As we enter the autumn of our seasonal cycle, we must acknowledge Nature’s Law of Destruction as the necessary precursor to new life.  We are indeed in the cosmic season of Kali Yuga, the Dark Age of Degeneration. World leaders are under the spell of such energy, channelling it with gusto. If we suspend all judgment, we see the necessity of this breakdown and can turn our attention to the process of preparing for renewed life.

Beyond the destruction of autumn lies the barren season of winter, where life moves inward to the darkness of the soul in the shadowland of Self. Winter offers a peek into the Dark Night of the Soul, where we are invited to face and resolve our inner mysteries. It is here, if we are ready, that we discover the covert defenses we have utilized to avoid our deepest feelings and needs. One such defense is that of reaction formation.    

Sigmund Freud introduced reaction formation as an ego defense that “transforms an unacceptable or anxiety-provoking impulse or feeling into its opposite” (from Brutus AI). For instance, instead of consciously acknowledging an unacceptable desire or emotion, we act outwardly with just the opposite of how we truly feel. Thus, we might act affectionately toward someone whom we actually feel hostility toward.

A more nuanced appreciation of the dynamic of reaction formation is the energetic exchange that occurs when something is transformed into its opposite. For example, the intensity of affection one might feel for a person, that is then followed by a felt sense of rejection by that person, might result in a corresponding emotionally intense feeling of hatred toward them.

This compensatory emotional reaction assuages and redirects the original energy of affection, while it also protects the ego from the feeling of rejection. Such is often the motive in stalking behavior, where one can be said to be in love with hatred.

Cruelty might issue from disappointments at the primal-need level of human development when one is most vulnerable, sensitive and needing of attention. The British psychoanalyst, Melanie Klein, went so far as to suggest that a frustrated infant would assign one of its mother’s breasts to be the ‘good breast’ and the other the ‘bad breast’ to energetically balance its joys and sorrows and preserve a lifesaving connection to its ‘flawed’ human mother.

Cruelty, however, permits no such defensive option. Cruelty bespeaks such a deep experience of felt rejection at one’s core, the shame of which is reactively transformed into the pleasure of rejecting others and bathing in their extreme suffering. The scapegoating of others creates a playing field where the ego is justified in its fixation of hatred, with an intensity that nullifies its deep sense of inner rejection and abandonment.

When we are able to acknowledge and feel the truth of our deepest disappointments, we are freed from defensive illusions and entitlements that fuel cruel thoughts and actions. These actions allow us to experience love for ourselves, at the deepest level, and love for all who  have taken on the challenge of loving in human form.

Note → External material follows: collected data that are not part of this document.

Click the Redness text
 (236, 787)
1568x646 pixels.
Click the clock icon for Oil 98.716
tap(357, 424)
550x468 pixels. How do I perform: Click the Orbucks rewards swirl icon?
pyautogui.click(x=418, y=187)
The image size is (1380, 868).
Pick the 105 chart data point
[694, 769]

Planet Earth is the planet for the accelerated experience of refining love. Taking the Night Sea Journey of Recapitulation allows us to gather, from all our disappointments, a loving acceptance of everything. Immortal souls we may be, but in the context of a mortal life love is challenged to grow amidst its greatest adversary, death itself.

To move beyond the defense of reactive formation to true loving acceptance of all that is, is the foundation upon which new life will grow  in the New Age, beyond the Kali Yuga of now.

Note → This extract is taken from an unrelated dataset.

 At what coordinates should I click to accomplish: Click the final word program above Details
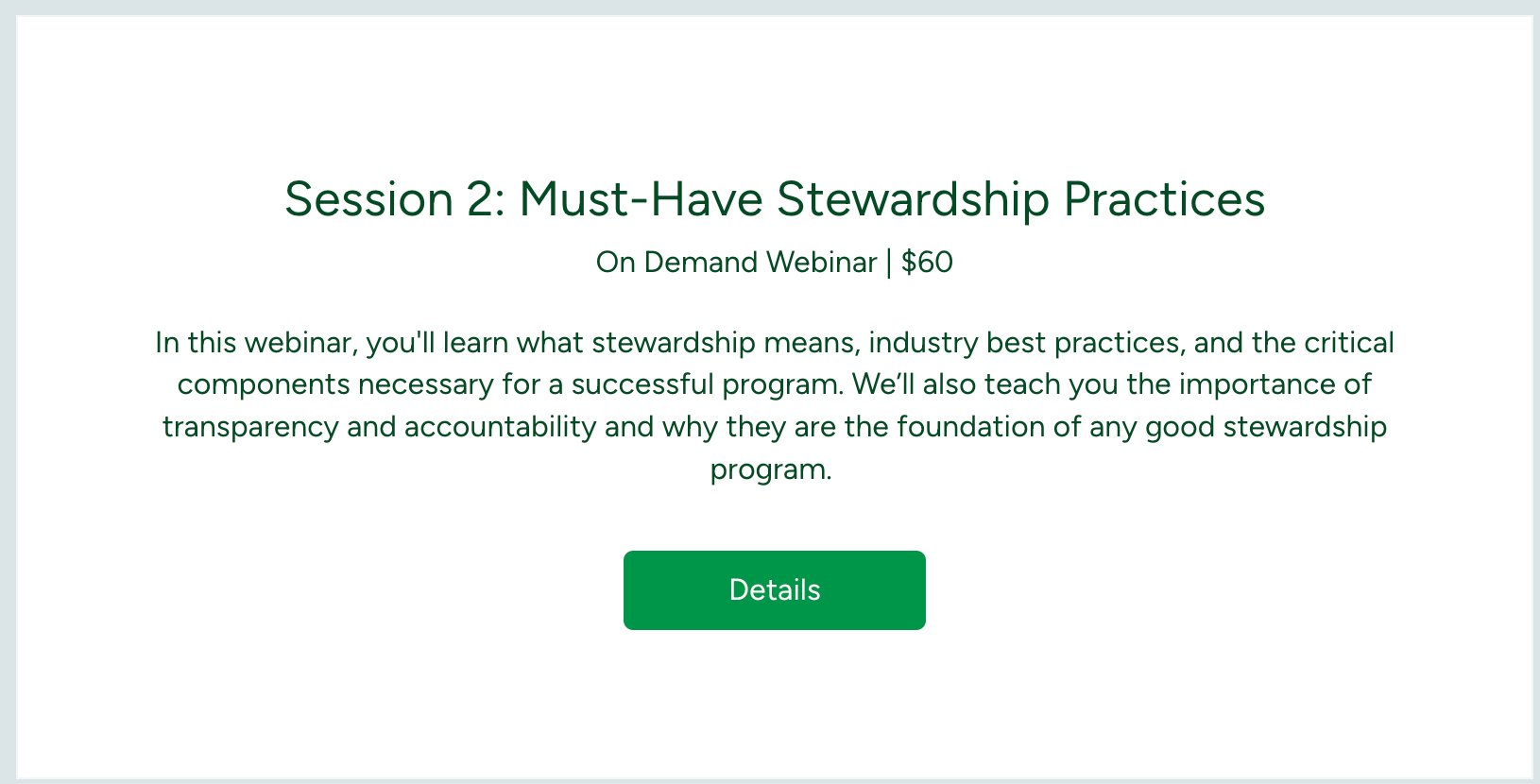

Those of us now present in human form are privileged to contribute to this energetic emergence, most especially through the practice and acceptance of all that is, within and without.

It’s all about love,
Chuck  

Chuck’s Place: Getting To The Deepest Root

Time to get to the deepest roots?
-Artwork © 2024 Jan Ketchel

At some level of our multidimensional being we decided to enter the life we are in to fully explore and master a specific issue. Carl Jung would ask people to discover the myth they were living, alluding to this deeper dimension of being that ushered us into the drama of our life.

Typically, we are so absorbed by the drama we are living that it can take the lion’s share of a lifetime to arrive at a detached enough perspective to begin to unravel the mysteries of our lives and to discover our true mission in coming here.

Often, we are so caught by the compensatory defenses that protect us from the vulnerability of our core issue that we mistake the troublesome defense for the root issue itself.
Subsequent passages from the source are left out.